(Work order): Begin at the line that holds "Open MDG1 ticker menu arrow on right" and retype every line through the end of the material, both included. Leave out the pictures.

(Records provided):
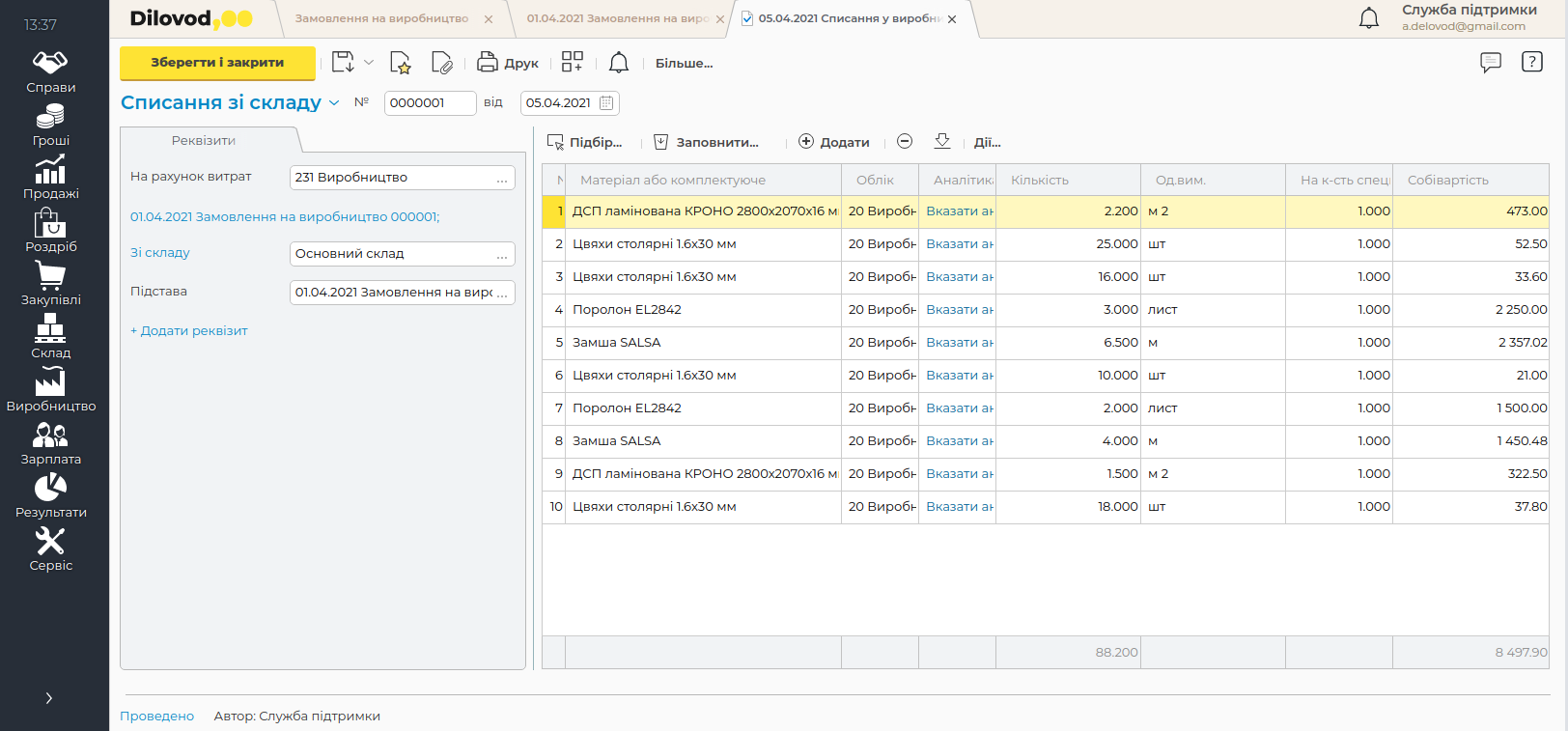Click the document number input field
Viewport: 1568px width, 731px height.
click(x=430, y=103)
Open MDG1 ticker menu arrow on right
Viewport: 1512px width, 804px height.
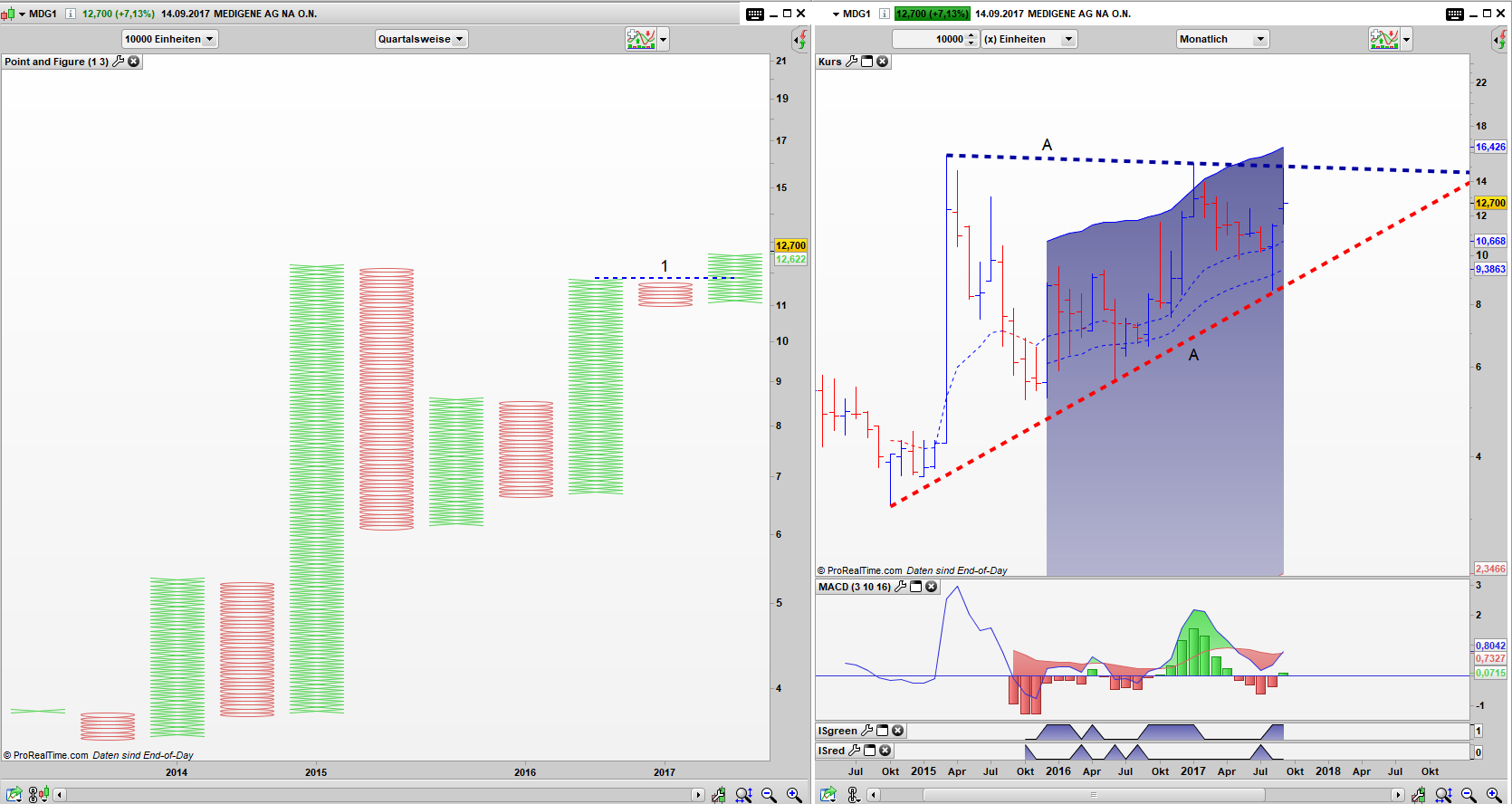pos(836,14)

(Result for this task):
Open MDG1 ticker menu arrow on right
Viewport: 1512px width, 804px height.
pos(836,14)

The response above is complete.